Torniamo a parlare di zuccheri, alimenti che si trovano sia in natura quanto artificiali, e che sono presenti in moltissimi prodotti: su questa pagina vogliamo domandarci se si possono assumere quando si è a dieta, proviamo a capirlo assieme. La prima cosa da sapere, dieta o meno, è che gli zuccheri sono assolutamente dannosi se consumati in quantità eccessive. Di conseguenza merendine, biscotti, pasticcini, torte e via discorrendo, soprattutto se confezionati, contengono alte quantità di zuccheri, così come le bevande zuccherate. Si tratta di alimenti da evitare se possibile, o comunque da consumare con moderatezza a cominciare dalla tenera età, di modo da educare i più piccoli ad una corretta alimentazione.

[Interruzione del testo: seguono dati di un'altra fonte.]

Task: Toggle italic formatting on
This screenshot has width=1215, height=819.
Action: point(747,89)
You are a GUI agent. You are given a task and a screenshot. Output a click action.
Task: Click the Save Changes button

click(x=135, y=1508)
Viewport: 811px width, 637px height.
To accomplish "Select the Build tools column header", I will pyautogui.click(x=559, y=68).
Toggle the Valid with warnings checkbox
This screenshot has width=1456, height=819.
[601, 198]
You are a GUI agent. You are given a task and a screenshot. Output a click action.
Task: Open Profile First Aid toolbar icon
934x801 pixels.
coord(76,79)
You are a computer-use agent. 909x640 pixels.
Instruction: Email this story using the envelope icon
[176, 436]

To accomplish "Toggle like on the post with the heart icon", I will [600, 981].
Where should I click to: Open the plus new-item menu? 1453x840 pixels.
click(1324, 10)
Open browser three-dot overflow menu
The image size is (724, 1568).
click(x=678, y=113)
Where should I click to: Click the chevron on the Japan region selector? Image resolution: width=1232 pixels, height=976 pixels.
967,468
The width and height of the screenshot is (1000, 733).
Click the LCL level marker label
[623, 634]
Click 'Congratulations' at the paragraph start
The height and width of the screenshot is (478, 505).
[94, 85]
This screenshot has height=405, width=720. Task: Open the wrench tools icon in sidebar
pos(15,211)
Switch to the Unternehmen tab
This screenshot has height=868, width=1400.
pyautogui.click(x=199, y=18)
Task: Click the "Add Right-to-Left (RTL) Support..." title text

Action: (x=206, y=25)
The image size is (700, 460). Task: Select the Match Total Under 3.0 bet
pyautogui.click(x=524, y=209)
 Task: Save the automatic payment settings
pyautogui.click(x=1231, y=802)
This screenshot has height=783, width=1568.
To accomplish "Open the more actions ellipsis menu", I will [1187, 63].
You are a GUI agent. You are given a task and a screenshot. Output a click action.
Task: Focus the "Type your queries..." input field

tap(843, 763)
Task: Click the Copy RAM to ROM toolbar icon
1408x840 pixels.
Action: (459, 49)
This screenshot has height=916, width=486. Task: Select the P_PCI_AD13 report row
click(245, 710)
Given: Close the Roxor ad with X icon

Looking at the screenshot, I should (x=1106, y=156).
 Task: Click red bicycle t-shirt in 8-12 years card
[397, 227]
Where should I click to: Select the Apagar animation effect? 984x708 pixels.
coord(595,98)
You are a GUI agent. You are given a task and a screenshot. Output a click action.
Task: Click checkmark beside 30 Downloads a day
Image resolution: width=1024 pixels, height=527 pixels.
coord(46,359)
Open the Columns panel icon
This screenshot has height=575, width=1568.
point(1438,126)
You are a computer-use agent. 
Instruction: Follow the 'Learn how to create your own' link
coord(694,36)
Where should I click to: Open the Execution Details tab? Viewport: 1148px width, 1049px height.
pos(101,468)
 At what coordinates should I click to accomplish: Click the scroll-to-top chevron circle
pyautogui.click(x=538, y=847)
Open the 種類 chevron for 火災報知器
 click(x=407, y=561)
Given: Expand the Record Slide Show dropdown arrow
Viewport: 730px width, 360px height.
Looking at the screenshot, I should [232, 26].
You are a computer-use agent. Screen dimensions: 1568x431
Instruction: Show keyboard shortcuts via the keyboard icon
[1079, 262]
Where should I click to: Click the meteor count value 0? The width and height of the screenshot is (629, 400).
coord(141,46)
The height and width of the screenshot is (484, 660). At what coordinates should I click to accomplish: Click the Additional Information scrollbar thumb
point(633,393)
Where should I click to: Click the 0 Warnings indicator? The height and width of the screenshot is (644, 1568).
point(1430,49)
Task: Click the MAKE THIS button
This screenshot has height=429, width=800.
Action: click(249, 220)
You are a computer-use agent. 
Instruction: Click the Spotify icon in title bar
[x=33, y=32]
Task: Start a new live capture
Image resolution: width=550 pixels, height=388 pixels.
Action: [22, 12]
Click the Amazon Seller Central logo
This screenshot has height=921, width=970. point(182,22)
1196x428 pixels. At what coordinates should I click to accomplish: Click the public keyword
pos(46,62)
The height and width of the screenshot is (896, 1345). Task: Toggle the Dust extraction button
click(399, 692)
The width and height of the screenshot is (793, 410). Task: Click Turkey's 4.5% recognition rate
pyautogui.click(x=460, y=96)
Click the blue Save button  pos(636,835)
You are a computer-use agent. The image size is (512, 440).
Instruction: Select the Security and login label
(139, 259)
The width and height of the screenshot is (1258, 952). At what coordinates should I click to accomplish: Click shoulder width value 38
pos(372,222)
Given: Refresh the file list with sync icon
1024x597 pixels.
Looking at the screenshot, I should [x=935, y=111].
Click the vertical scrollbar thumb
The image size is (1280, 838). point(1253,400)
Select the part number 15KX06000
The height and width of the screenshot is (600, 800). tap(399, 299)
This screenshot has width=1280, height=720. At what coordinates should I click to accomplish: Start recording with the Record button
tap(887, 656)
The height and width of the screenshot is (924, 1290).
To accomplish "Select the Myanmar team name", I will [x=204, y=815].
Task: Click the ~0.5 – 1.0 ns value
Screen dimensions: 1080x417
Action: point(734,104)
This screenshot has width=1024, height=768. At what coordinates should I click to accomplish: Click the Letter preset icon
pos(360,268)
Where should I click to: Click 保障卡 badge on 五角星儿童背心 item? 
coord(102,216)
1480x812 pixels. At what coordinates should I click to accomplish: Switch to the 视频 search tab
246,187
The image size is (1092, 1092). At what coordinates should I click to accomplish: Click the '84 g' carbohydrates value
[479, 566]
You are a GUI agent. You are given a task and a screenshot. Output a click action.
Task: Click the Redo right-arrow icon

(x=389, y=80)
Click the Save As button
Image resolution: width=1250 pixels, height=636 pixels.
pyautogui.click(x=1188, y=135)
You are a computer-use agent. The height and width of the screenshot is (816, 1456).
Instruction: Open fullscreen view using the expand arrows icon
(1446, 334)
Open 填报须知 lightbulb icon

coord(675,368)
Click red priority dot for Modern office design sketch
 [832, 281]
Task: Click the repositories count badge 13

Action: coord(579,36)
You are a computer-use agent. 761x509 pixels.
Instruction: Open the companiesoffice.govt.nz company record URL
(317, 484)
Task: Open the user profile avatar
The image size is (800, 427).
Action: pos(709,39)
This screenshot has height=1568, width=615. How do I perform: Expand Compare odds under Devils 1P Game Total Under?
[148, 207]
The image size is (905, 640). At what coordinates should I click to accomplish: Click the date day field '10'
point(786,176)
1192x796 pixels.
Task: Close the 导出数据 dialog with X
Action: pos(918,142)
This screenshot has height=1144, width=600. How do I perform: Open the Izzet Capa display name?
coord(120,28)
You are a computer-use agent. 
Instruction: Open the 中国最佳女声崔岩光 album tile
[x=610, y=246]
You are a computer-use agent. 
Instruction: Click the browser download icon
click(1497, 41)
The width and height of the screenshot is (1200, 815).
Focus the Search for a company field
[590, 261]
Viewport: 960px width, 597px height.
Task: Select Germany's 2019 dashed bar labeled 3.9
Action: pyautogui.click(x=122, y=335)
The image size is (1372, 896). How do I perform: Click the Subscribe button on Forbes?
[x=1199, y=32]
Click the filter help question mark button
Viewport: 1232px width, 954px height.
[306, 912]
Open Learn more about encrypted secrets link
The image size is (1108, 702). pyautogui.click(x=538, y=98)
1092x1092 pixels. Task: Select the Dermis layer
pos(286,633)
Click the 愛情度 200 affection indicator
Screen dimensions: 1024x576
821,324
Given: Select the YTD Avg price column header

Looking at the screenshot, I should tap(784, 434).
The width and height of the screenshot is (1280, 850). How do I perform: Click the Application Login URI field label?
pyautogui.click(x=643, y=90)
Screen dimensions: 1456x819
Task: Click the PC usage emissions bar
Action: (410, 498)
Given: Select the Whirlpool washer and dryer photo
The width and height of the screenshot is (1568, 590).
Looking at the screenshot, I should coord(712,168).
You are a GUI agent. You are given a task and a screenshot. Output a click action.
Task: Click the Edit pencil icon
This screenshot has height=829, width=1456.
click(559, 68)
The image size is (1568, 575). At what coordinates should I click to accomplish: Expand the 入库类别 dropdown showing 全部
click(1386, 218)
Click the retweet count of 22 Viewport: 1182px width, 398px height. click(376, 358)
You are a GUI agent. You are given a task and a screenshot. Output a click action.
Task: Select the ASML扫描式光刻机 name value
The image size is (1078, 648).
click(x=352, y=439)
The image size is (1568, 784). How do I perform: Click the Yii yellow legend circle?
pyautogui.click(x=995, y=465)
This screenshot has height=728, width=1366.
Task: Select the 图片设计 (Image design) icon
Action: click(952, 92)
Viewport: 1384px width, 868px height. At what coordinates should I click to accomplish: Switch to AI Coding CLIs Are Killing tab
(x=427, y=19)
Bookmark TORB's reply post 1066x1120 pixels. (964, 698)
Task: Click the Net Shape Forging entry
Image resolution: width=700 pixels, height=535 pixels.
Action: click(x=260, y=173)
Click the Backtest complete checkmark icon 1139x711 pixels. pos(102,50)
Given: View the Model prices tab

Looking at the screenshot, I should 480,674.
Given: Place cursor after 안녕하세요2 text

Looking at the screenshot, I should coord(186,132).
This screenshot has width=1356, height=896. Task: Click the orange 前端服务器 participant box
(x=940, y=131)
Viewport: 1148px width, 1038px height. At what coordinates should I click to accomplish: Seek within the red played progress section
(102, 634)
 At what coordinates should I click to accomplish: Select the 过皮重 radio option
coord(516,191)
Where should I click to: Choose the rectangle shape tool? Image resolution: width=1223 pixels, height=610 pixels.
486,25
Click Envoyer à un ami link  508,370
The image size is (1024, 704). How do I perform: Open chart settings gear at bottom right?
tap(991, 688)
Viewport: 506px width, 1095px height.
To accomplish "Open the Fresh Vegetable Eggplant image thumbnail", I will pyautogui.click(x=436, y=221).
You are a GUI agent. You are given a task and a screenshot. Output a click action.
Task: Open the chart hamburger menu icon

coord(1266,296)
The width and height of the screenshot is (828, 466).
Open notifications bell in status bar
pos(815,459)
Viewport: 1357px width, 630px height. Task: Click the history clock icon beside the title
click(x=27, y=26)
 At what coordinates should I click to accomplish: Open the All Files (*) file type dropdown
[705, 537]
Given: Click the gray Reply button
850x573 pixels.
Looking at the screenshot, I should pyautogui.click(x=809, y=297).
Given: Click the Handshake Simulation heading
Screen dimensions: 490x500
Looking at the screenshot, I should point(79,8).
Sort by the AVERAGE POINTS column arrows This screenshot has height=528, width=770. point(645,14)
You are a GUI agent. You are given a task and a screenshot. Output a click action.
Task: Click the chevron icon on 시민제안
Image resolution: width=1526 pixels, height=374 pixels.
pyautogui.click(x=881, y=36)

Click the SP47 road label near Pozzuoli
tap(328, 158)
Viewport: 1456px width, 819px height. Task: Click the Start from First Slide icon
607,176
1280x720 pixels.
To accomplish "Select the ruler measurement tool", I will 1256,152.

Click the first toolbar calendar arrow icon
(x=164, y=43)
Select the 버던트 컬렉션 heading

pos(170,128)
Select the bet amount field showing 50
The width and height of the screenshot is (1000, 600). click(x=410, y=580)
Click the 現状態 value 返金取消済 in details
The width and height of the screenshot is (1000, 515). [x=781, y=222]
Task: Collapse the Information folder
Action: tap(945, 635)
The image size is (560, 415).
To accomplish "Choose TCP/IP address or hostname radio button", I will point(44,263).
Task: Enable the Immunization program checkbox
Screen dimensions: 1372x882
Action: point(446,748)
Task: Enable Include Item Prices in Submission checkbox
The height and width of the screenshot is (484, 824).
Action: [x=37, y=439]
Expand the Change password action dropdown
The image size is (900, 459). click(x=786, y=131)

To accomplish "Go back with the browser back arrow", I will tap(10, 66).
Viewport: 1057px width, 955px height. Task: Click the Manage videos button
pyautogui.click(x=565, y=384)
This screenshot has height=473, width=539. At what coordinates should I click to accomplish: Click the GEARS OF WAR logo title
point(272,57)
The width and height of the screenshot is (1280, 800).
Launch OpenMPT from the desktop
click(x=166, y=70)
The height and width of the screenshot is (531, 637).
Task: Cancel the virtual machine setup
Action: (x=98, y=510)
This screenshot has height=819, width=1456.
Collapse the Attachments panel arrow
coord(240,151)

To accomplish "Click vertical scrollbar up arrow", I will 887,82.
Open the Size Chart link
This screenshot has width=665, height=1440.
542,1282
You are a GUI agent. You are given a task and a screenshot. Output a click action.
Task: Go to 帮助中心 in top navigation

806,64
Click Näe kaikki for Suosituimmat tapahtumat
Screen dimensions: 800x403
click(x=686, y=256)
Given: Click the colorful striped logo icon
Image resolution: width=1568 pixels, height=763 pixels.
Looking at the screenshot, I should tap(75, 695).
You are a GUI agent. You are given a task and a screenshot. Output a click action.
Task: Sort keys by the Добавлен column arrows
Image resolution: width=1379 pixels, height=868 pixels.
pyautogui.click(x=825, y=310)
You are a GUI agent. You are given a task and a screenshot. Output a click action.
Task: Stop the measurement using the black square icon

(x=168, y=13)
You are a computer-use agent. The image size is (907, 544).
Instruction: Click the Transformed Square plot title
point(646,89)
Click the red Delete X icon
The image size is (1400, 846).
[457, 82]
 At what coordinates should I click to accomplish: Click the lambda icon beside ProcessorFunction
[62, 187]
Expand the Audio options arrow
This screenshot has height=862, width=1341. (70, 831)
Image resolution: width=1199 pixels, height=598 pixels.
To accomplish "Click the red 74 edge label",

La quantità di zuccheri consigliati secondo l’organizzazione mondiale della sanità è pari a 25 grammi al giorno, ma è molto complesso rispettare questo limite visto che gli zuccheri sono presenti ovunque, anche in prodotti che non consideriamo tipicamente dolci. Una delle credenze popolari più sbagliate, è infatti che lo zucchero si trovi solamente nei biscotti, nelle merendine, nei pasticcini, e via discorrendo, ma in realtà è presente (così come il sole), in moltissimi alimenti, ed è per questo che bisogna fare molto attenzione a ciò di cui ci cibiamo nella nostra dieta giornaliera.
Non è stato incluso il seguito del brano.